Actuellement, les dirigeants occidentaux dont ceux des Etats-Unis en tête, tentent de former une distinction entre le PKK et le PYD/YPG. Mais quoi qu’ils fassent, le PYD/YPG est une organisation terroriste et la branche syrienne de l’organisation terroriste PKK. Il y a des réalités incontestables prouvant cela. Il y a environ un an l’ex-secrétaire d’Etat américain à la défense Ashton Carter avait été interrogé sur l’existence d’une alliance et d’un lien étroit entre le PYD/YPG et le PKK lors de la cession du sénat relative à sa nomination au Congrès américain. ‘Oui’ avait répondu Ashton Carter à cette question.

Un article notant que le PYD/YPG est la branche syrienne de l’organisation terroriste PKK a été publié il y a quelques jours dans The Atlantic, un des importants organes de diffusion des Etats-Unis. L’auteur de cet article publié le 11 mai, est l’ex-ambassadeur des Etats-Unis en Syrie, Robert Ford. Ford note dans cet article, que le PYD a été formé en 2003 dans le mont Qandil par les leaders de l’organisation terroriste PKK. Il explique avec des données concrètes les relations qui existent entre le PKK, KCK et le PYD/YPG. Il précise qu’un militant du PYD a déclaré aux quotidien Wall Street Journal qu’il est un ancien membre du PKK. Ford indique que l’administration d’Obama et de Trump avaient avancé il y a peu de temps que le PYD/YPG et le PKK sont des organisations distinctes. Ford déclare que la région autonome qui sera prise sous le contrôle du PYD dans le nord de la Syrie, assurera à l’organisation terroriste PKK une profondeur stratégique pour ses attaques contre la Turquie. Il souligne que les auteurs des attaques perpétrées à Istanbul, Ankara et Bursa, sont des ‘militants’ formés au nord de la Syrie. Ford informe que le soutien des Etats-Unis à une organisation terroriste pour lutter contre une autre organisation terroriste, montre que la cohérence politique des Etats Unis a failli, et que cette politique engendrera la fin de la fiabilité de la lutte contre le terrorisme. De plus il affirme que le PYD n’est pas démocratique comme on essaie de le prétendre, et ne donne aucune chance de survie à un autre groupe politique même kurde. L’administration américaine devrait prendre en compte ces avertissements avant qu’il ne soit trop tard.

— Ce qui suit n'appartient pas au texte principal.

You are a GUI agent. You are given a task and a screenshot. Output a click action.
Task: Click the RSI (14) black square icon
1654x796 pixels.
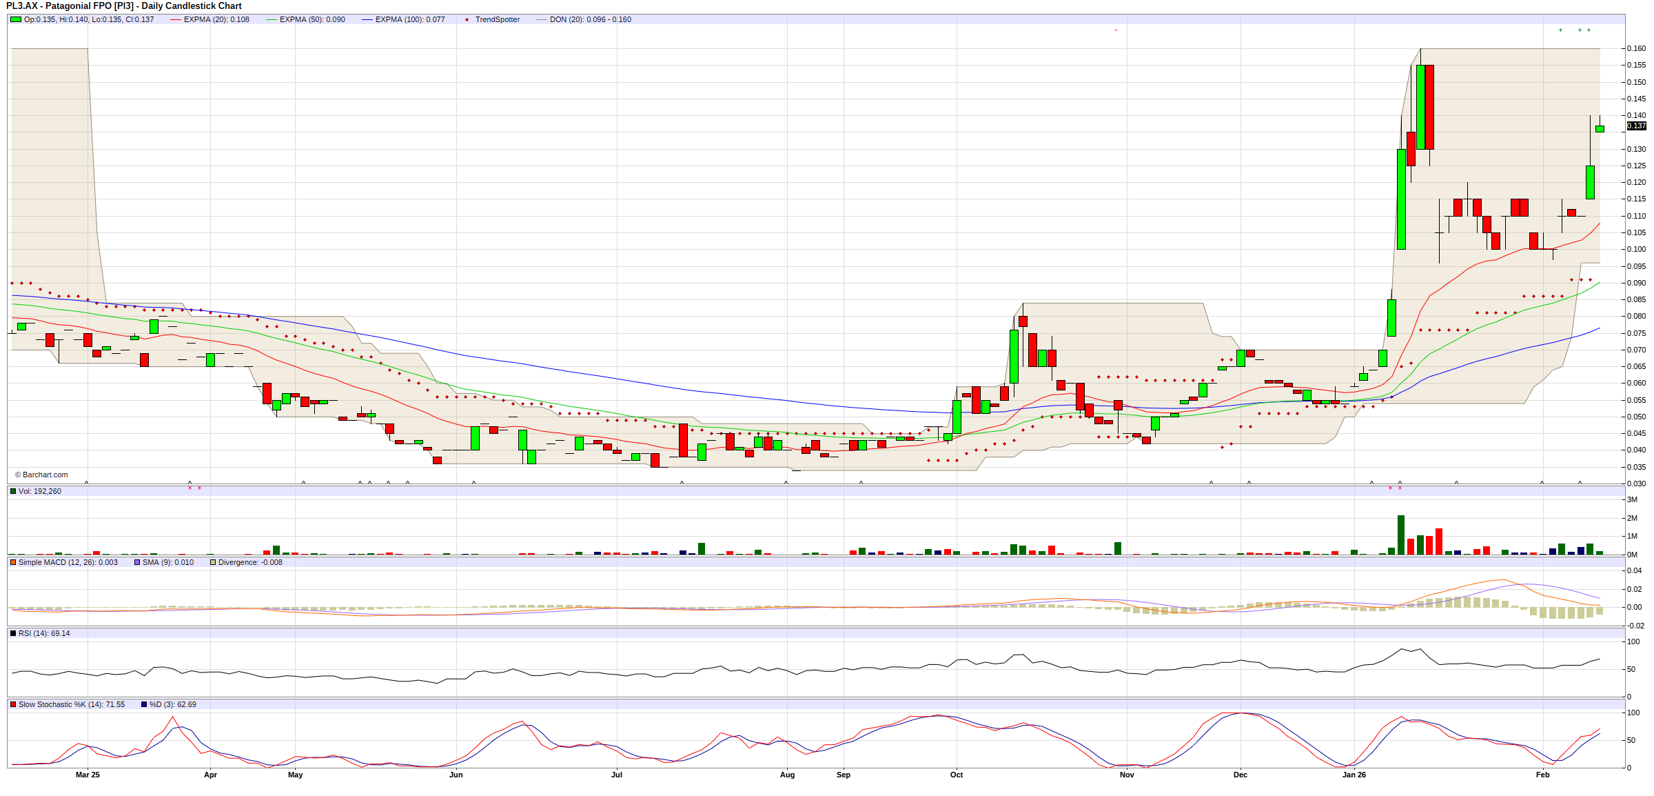click(x=13, y=633)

Malgré tout, cette visite a également beaucoup de résultats positifs. Tout d’abord, l’ambiguïté qui régnait depuis un moment dans les relations turco-américaines, a été levée. Les relations bilatérales entre les deux pays qui étaient sur le seuil d’une crise, se sont de nouveau normalisées. Par conséquent, une nouvelle ère s’est ouverte dans les relations turco-américaines. Alors, est ce que les relations bilatérales de la nouvelle ère, hausseront de nouveau au niveau du partenariat stratégique ? Il est encore trop tôt actuellement et difficile de répondre clairement à cette question. Ce sont les démarches politiques, militaires et en particulier, les développements en Syrie, qui détermineront cela.